One second, there is a fix for this, don't change it too much or uswag would get lost in translation.

Answer 43

otherwise change directly which i already proposed earlier

Answer 44

OK, that is already wiped out uswag. when I bring sq rt x and dx on top, I have an extra sq rt x in bottom, they cancel each other out.

Answer 45

there is no sqrt but there is x

Answer 46

Yes, but that x is converted to u^(2/3). In my conversion I keep u^2=5 sec theta and I wipe out sq root 5 theta or sq rt x.

Answer 47

Uswag, you seem to be following along. Does this make any sense?

Answer 48

k...i was doing in other way

Answer 49

i need to go

Answer 50

Can we start the explanation from 2/3 du/ u^(2/3)(sqrt(u^2-25)..... i got lost in the explanation after that.

so its 2/3 du= sqrt(x)dx
so we have sqrt(x)dx on top.

Answer 51

Thanks Jas, you been a great help.

Answer 52

Thanks Jas

Answer 53

thanks 4 being my fan

Answer 54

\[{[2/(3\sqrt{x})]du}/[\sqrt{x}u ^{2}\sqrt{u ^{2}-25}]\]

Answer 55

\[2/75\int\limits_{?}^{?}d \theta/\sec \theta \tan \theta\]

Answer 56

Now you have a function you can integrate. Once you integrate you have to go back and change to x.
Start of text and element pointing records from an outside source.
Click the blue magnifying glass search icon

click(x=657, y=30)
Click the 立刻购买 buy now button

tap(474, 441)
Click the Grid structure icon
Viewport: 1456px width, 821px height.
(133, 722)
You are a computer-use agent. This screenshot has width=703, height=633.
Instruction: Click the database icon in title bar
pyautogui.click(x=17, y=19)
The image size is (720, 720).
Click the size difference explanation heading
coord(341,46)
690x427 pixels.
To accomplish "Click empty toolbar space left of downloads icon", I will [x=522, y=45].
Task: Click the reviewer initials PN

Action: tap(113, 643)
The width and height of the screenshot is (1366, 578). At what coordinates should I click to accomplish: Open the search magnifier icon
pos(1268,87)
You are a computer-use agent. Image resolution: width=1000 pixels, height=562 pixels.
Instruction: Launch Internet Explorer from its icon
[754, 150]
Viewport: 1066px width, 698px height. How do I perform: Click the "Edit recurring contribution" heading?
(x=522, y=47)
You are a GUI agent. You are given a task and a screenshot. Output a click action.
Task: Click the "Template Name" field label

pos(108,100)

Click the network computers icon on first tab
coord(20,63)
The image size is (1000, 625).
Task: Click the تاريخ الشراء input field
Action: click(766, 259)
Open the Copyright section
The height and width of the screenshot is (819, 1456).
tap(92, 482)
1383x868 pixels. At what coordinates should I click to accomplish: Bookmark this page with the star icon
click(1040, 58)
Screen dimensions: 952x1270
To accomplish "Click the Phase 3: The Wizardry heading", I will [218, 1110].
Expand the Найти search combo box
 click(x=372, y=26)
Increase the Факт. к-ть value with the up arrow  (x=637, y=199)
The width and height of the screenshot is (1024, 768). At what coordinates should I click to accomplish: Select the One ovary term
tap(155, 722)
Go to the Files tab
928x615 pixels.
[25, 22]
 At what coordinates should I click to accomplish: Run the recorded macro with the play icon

These trig techniques are explained nicely in MIT lectures http://www.youtube.com/watch?v=CXKoCMVqM9s&feature=BFa&list=PL590CCC2BC5AF3BC1&index=25

Answer 57

I'll write down some of the substitutions I made\[u^{2}-25=5^{2}\sec ^{2}\theta-5^{2}\]

Answer 58

And that is equal to \[5^{2}\tan ^{2}\theta\]

Answer 59

\[u =5\sec \theta \]

Answer 60

\[\sqrt{u ^{2}-25}=\sqrt{5^{2}\sec ^{2}\theta-5^{2}}=\sqrt{5^{2}\tan ^{2}\theta}=5\tan \theta\]

Answer 61

A lot of info, makes sense?

Answer 62

yeah, after seeing the info plus that it does. Thanks!